The value of a liberal arts education

When I went to college in the 1950s, there was a debate as to whether it was better to major in the humanities, the sciences or the social sciences.  The current issue of the New York Review of Books says that nowadays all three are lumped together under the heading of “liberal arts,” and are losing ground to majors such as business or communications aimed at preparing students to work in specific fields..

A Princeton professor named Anthony Grafton reported on a test administered by the Collegiate Learning Assessment, which requires students to read a set of fictional documents about a business or political problem and write a memo advising how to respond to it.  Students majoring in the humanities, social sciences, natural sciences and mathematics outperformed students in growing majors such as business and communications.

He didn’t say why, but I can guess.  Business and communications majors at liberal arts colleges can be just watered-down liberal arts programs—a way to keep the liberal arts alive in new packaging.  But if the students don’t really care about science and the arts, but only want to get the degree as a credential, they’re not going to learn as much.  Business and technical schools can offer excellent training for occupations, which is what students want, but that training may not offer much spillover into other fields.
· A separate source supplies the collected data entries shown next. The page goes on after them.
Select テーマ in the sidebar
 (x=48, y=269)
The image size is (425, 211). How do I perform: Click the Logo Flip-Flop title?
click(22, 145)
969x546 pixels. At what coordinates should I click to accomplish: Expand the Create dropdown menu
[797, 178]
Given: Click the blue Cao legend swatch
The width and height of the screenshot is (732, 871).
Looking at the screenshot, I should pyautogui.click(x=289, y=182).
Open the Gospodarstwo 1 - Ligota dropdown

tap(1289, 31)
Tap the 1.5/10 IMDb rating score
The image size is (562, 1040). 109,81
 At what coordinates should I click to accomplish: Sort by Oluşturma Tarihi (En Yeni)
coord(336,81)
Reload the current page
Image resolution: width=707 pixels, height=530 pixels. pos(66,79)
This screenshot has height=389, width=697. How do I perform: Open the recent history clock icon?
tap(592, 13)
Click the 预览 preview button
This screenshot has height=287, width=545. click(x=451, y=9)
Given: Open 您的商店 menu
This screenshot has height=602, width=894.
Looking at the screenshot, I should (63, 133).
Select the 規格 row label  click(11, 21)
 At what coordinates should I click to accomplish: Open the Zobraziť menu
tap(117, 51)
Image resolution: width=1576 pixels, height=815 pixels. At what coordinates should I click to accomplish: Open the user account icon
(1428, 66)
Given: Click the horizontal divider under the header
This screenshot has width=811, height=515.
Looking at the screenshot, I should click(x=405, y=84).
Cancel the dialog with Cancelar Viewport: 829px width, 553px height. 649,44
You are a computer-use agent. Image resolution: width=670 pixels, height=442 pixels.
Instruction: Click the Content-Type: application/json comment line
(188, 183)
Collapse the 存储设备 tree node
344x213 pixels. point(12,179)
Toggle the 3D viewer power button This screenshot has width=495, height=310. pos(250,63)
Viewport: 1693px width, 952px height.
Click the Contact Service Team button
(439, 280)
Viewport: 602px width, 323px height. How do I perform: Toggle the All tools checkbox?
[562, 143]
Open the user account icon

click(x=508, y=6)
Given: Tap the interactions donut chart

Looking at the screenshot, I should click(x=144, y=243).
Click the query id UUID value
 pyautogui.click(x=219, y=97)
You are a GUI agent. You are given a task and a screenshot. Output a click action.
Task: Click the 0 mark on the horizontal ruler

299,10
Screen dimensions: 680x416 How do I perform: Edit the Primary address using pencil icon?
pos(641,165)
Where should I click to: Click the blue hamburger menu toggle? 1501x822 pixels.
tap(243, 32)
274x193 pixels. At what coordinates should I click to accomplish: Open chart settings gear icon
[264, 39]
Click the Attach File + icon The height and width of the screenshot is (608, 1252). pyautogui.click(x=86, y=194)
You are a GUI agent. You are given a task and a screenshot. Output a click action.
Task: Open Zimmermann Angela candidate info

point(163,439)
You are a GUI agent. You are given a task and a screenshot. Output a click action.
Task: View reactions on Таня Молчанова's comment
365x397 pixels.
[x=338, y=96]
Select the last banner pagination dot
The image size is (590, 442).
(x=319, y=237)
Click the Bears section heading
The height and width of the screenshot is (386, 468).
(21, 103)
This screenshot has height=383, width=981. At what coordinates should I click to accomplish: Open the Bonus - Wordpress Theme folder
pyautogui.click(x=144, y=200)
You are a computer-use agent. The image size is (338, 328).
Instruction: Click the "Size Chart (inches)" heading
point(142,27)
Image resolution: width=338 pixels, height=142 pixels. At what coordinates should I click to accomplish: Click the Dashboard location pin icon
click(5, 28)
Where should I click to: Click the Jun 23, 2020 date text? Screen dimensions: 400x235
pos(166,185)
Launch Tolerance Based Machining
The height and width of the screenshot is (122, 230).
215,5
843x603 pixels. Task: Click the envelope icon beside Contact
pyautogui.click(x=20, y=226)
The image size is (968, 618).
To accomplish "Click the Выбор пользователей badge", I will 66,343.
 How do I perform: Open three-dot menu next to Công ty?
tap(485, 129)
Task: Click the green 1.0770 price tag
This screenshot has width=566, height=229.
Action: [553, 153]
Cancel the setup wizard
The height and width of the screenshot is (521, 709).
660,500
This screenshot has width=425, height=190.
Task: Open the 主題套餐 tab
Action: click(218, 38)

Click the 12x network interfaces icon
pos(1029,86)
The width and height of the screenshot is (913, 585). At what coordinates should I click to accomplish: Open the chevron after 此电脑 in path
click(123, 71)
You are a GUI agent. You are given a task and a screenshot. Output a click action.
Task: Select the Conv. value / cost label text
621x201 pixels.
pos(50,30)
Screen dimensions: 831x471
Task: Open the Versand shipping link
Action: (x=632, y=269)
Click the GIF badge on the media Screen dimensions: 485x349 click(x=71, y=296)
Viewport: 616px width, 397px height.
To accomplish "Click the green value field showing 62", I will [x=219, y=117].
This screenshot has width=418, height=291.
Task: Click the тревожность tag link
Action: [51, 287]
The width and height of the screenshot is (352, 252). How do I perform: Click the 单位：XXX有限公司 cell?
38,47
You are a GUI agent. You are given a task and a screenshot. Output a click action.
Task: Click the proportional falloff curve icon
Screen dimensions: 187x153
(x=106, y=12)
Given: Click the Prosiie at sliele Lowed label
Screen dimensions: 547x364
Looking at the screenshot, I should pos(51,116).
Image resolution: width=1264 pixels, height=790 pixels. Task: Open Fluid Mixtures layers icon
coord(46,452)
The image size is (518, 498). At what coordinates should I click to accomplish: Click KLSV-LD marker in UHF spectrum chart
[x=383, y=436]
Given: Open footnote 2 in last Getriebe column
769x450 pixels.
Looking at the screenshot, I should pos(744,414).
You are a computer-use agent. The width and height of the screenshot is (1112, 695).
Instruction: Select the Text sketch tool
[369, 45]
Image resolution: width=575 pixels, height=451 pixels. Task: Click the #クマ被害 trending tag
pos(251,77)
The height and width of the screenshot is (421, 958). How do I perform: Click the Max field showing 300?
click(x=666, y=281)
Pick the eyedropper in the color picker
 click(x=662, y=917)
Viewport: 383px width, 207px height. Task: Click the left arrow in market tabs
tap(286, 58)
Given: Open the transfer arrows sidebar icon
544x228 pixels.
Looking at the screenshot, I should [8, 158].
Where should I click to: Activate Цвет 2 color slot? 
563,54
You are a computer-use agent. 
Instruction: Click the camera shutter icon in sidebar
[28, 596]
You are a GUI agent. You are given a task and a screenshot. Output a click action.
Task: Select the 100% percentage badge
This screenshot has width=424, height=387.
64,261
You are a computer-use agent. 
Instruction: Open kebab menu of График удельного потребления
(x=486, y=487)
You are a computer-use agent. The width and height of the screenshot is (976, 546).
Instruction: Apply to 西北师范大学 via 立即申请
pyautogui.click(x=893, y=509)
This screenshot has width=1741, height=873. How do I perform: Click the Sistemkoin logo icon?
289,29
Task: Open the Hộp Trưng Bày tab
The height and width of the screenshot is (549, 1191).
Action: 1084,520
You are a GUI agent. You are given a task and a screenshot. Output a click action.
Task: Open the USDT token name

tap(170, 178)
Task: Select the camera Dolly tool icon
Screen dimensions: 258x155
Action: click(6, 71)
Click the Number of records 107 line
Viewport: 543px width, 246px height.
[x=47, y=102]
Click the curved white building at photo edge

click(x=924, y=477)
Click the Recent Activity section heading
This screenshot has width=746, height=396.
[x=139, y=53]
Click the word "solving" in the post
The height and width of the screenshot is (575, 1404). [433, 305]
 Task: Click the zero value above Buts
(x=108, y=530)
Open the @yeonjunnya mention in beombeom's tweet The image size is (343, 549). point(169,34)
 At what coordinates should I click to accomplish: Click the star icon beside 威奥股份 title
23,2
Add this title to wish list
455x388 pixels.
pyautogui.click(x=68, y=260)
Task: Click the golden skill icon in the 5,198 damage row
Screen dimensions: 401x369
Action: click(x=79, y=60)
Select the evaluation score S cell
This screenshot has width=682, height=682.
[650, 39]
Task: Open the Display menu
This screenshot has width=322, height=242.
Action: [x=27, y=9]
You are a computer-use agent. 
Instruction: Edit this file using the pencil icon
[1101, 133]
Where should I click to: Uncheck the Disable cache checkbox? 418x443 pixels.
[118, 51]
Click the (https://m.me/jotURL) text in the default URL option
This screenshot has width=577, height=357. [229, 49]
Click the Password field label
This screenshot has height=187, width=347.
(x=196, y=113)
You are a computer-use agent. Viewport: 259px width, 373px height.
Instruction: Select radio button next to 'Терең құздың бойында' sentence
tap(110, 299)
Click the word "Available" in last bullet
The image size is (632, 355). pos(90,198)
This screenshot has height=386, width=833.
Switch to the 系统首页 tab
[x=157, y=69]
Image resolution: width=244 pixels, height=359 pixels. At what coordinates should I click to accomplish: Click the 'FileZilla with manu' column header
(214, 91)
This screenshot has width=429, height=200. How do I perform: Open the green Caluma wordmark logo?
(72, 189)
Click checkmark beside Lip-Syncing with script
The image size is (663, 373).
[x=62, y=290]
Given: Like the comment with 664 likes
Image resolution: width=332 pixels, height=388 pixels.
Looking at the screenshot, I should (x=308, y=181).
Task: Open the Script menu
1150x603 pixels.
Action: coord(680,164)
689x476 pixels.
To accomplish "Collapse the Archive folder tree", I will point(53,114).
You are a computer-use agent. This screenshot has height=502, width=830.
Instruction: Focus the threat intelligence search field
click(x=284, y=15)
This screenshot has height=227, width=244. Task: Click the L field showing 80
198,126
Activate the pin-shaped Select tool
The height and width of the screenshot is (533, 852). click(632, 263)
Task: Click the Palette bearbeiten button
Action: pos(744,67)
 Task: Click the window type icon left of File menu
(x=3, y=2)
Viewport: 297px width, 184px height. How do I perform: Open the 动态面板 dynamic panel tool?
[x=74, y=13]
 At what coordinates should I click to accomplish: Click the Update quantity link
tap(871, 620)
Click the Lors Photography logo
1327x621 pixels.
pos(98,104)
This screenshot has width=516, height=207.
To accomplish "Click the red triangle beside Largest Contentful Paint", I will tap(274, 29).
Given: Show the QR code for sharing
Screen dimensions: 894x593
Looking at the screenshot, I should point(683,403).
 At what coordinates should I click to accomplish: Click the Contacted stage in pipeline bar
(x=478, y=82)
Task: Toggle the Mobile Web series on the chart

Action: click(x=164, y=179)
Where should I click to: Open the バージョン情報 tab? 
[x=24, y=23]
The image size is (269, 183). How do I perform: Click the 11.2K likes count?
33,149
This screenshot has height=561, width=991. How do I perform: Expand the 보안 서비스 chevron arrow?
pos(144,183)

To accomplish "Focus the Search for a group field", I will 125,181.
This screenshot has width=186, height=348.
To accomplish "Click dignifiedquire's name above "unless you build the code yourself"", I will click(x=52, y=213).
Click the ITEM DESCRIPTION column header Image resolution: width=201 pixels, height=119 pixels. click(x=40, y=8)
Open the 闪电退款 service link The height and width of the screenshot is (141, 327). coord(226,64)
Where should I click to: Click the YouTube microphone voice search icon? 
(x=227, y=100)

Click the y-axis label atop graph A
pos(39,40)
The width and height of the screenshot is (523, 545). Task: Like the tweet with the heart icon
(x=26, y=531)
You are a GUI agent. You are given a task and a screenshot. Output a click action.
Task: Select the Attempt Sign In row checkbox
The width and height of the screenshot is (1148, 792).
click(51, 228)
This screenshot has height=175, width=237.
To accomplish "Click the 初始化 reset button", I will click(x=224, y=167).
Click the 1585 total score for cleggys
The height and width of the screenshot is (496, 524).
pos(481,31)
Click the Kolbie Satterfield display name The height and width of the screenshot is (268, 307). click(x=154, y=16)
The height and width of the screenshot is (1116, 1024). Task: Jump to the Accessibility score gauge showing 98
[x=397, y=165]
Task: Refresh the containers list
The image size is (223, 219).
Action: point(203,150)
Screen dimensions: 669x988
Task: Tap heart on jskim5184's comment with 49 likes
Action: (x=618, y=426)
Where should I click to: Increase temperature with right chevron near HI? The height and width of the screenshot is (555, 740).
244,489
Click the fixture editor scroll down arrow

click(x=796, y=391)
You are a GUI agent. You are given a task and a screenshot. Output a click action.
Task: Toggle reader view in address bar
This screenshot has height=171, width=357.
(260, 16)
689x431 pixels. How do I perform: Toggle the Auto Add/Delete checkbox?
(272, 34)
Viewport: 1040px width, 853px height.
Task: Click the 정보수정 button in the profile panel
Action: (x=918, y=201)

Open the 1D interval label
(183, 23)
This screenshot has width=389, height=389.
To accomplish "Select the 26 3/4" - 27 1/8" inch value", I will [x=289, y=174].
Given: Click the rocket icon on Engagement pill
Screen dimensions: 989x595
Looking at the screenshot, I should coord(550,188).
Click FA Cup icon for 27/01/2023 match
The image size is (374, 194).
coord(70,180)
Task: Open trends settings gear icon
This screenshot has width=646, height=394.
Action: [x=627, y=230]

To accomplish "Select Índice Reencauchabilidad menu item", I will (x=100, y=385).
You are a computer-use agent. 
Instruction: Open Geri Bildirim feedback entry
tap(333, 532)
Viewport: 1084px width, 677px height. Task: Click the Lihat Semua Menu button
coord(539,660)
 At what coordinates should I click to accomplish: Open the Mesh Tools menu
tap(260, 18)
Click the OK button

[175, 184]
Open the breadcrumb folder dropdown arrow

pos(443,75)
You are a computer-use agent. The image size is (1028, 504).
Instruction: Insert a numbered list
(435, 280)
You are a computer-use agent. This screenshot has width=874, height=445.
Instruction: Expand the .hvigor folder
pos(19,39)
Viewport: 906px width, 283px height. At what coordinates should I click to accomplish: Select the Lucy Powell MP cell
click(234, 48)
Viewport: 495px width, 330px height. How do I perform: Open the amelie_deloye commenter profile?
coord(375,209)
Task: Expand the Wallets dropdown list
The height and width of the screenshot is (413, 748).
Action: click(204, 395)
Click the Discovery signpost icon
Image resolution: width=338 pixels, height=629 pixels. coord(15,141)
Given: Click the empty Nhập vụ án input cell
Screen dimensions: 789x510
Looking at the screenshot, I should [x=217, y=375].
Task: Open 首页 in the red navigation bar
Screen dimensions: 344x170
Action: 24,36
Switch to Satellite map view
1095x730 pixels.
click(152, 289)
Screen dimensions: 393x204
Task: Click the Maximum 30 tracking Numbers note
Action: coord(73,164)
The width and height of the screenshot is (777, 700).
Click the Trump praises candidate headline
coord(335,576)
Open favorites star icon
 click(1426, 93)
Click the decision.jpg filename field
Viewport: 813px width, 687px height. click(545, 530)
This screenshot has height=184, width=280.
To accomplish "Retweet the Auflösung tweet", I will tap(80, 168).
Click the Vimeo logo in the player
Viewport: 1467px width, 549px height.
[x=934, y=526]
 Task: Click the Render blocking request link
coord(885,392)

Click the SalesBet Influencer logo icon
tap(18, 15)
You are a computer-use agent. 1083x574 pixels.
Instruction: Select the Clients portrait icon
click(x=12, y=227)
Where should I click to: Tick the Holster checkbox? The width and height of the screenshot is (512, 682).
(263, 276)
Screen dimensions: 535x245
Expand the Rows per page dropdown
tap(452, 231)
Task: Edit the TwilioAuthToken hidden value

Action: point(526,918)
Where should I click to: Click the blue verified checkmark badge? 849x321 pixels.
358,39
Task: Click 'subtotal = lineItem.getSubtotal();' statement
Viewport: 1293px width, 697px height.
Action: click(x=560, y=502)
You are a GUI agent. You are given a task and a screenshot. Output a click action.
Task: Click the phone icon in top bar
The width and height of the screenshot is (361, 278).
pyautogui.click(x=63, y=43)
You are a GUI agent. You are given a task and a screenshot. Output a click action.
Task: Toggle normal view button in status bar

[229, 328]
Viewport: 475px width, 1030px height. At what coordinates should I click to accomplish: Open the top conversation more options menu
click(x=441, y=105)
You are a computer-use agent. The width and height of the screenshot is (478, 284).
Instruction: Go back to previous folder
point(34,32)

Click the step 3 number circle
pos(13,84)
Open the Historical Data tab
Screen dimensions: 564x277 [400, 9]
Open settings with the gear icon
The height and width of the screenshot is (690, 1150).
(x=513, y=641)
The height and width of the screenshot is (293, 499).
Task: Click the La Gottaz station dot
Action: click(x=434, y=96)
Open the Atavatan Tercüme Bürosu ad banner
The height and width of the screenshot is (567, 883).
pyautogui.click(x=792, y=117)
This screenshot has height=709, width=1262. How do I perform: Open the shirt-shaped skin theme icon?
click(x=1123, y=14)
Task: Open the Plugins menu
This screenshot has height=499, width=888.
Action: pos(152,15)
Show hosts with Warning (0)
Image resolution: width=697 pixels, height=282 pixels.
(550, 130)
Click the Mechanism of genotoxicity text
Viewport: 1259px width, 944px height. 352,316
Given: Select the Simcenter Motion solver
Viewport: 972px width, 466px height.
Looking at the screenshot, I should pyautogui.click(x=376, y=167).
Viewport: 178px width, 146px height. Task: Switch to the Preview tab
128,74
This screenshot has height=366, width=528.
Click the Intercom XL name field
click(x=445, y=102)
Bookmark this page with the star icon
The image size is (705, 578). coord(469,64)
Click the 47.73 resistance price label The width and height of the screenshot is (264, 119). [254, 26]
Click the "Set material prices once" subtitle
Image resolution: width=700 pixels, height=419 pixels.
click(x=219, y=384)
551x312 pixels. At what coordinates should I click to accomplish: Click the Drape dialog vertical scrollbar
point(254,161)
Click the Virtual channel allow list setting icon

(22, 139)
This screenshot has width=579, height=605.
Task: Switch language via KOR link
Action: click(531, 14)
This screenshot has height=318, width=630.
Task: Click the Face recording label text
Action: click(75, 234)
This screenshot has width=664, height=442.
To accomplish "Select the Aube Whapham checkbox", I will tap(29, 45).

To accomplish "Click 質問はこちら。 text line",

I decided sometime in my sophomore year in college that I wanted to work on newspapers, but I majored in American history, not in journalism.   I thought I could pick up the nuts and bolts of newspapering on the job, while the opportunity to study history under distinguished historians was an opportunity I should not let slip away.  I have never regretted my choice.

The science fiction writer Robert A. Heinlein said that an educated person has sound knowledge of three things — history, mathematics and foreign languages — because they provide the basis for mastery of everything else.

By Heinlein’s standard, I am one-third educated.  I have a reasonably good knowledge of American, European and world history, but I am woefully deficient in mathematics and know no foreign or ancient languages.  I neglected math and languages in college because they were hard; I took courses I liked and was interested in.  If I had my life to live over, I would make better use of my college years.